Девушка хитро улыбнулась и поднялась на ноги. В том, что за ее спиной скрывался кто-то из числа монашествующих, она не сомневалась. А раз так, значит, этот кто-то давал и собирается держать обет воздержания, который сейчас бессовестно нарушает, исподтишка глазея на нее. Ну, почти нарушает, — признала Мара, когда план маленькой мести уже оформился в девичьей голове.
Без зазрения совести Тамара грациозно потянулась, словно тело ее затекло от долгого сидения, и, распустив волосы, тряхнула головой, отчего рыжие кудряшки ярким пламенем засверкали на солнце. 'Сейчас я тебе покажу!' — скандировали чертенята, притаившиеся за золотистыми искорками в серых омутах ее глаз. Все также стоя спиной к соглядатаю, Мара принялась расстегивать оставшиеся пуговицы на блузке. Одна за другой круглые бусины выскакивали из петель. Справившись с последней, девушка развернулась вполоборота к реке и небрежным движением спустила легкую ткань с плеч. Блузка разноцветным пятном упала к ногам, явив взору подглядывающего гладкую кожу и черное кружевное белье. Тамара готова была поклясться, что ветерок донес до нее изумленный выдох. Девушка довольно улыбнулась и продолжила представление. Длинная юбка на несколько коротких мгновений скрыла стройные ножки для того, чтобы затем скользнуть по ним вниз и окружить щиколотки пышным облаком. Еще раз откровенно вызывающе потянувшись, Мара с грацией кошки спрыгнула со своего камня и направилась к воде. Звуки поспешно удаляющихся шагов девушка не слышала, так как их поглотил плеск воды.
Скрывшись от всевидящих очей братии в надежных стенах своей маленькой кельи, Святослав метался из угла в угол. Он так и не смог сосредоточиться и отбросить все мирское ни во время богослужения, ни несколько минут назад, когда опустился на колени, что помолиться. Вместо светлого лика Пресвятой Богородицы пред мысленным взором послушника стоял образ рыжеволосой искусительницы. Она затмила собой все, извлекла на свет помыслы и желания, которые юный рясофор считал давно усмиренными. Прикосновение к ней жгло руку раскаленным железом, и Святослав был не в состоянии отрешиться от этого жара. Он яростно терзал его душу и тело.

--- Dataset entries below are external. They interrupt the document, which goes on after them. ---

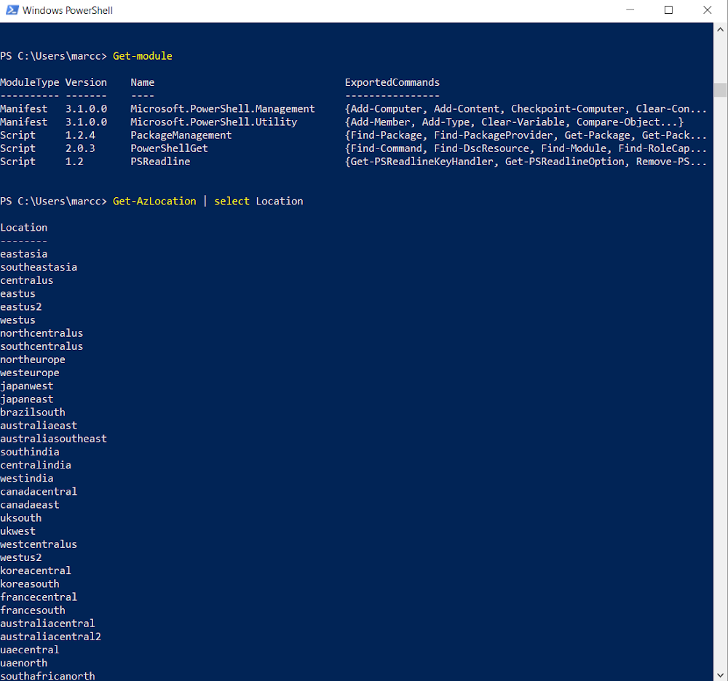Click the westeurope location entry
This screenshot has height=681, width=728.
(29, 373)
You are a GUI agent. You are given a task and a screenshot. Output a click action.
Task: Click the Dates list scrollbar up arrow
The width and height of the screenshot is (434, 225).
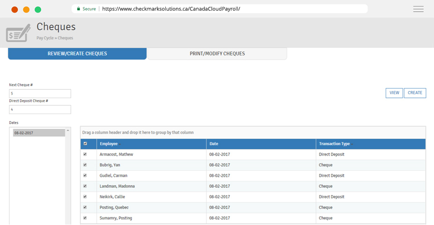coord(68,131)
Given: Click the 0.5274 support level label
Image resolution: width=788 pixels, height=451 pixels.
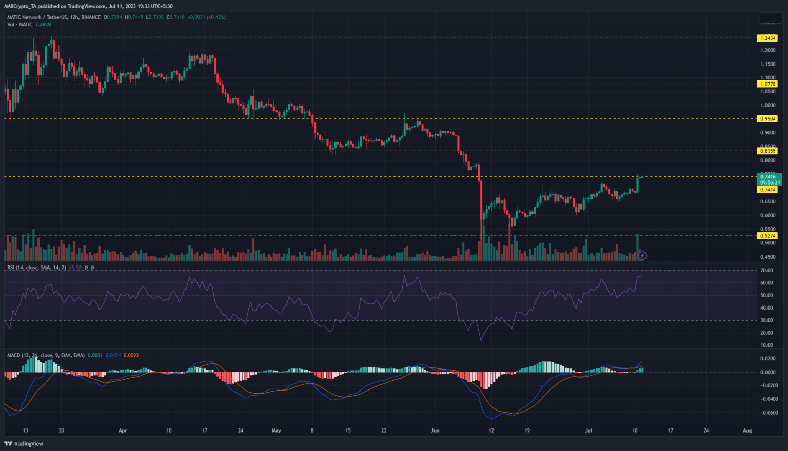Looking at the screenshot, I should point(767,236).
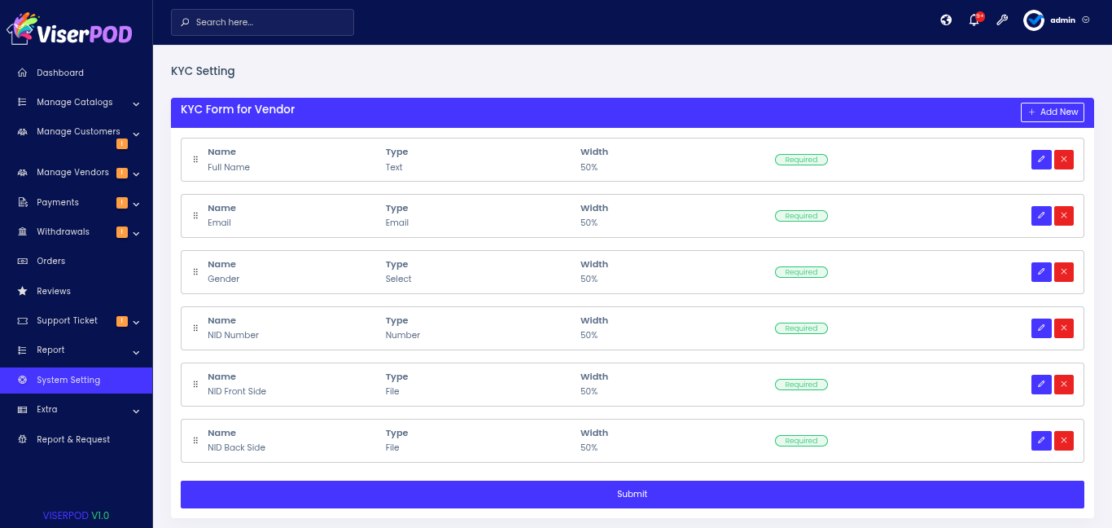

Когда Святослав, возвращаясь с пасеки в монастырь, увидел чрез листву яркий блеск, он пошел посмотреть кто там, думая, что это подкармливаемые им мальчуганы собрались у воды. Сегодня они не поджидали его на обычном месте, так что гостинцы остались не переданными. Подойдя же, будущий инок увидел девушку, с которой столкнулся в деревне и, непонятно почему, поспешил спрятаться. Ее восхищенный взгляд уже тогда бередил его душу.
А сейчас… Сейчас Свят ощущал себя утопающим во грехе — утопающим по собственной воле.
Укоряя себя и старательно гоня мысли о ней прочь, послушник вновь преклонил колени. Губы его беззвучно зашевелились, произнося знакомые слова молитвы, но привычное спокойствие не снисходило на метущийся разум. Искрящиеся на солнце волосы и стройный девичий стан все также не шли из головы.
29
— Тебе как, покрепче? — его губы кривились в усмешке, а в глазах сияло лукавое пламя, зажегшееся в преддверии очередной каверзы. — Или опять 'ослиную мочу' употреблять будешь?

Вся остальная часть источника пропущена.